[Saved data entries]
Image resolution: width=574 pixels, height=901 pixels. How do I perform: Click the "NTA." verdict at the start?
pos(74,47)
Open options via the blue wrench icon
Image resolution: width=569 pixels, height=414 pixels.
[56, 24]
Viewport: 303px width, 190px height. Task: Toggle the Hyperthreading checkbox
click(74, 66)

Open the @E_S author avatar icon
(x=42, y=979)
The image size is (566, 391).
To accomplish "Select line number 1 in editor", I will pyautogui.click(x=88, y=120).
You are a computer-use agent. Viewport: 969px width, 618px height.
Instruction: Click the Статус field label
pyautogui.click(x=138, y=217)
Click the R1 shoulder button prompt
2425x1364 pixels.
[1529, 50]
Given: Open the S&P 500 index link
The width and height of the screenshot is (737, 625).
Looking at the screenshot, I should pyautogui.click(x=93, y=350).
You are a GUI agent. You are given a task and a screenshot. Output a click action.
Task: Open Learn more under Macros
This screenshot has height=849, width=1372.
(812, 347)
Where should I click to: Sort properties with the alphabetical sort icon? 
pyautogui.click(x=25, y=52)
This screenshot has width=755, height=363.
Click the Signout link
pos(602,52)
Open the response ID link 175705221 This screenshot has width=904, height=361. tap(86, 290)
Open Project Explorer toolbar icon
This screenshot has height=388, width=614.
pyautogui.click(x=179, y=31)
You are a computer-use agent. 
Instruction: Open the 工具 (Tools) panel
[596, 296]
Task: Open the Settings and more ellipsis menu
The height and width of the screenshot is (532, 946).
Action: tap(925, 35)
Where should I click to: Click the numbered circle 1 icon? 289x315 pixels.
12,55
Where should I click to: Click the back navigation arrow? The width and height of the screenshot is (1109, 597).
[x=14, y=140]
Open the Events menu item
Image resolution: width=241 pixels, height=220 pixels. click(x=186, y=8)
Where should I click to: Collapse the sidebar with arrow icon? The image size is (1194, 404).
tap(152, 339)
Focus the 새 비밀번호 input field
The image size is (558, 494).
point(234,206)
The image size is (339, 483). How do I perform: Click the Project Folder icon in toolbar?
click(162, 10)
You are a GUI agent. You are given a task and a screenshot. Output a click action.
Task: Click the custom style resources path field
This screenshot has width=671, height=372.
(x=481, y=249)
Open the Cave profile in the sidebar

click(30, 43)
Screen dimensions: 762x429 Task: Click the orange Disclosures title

EXERCISE DETAILS
The reply must hold exactly the lines from the one containing "Task: Click the custom" to the last line of the entries, and nothing more.

TASK RESULT
Task: Click the custom style resources path field
This screenshot has width=671, height=372.
(x=481, y=249)
Open the Cave profile in the sidebar

click(30, 43)
Screen dimensions: 762x429 Task: Click the orange Disclosures title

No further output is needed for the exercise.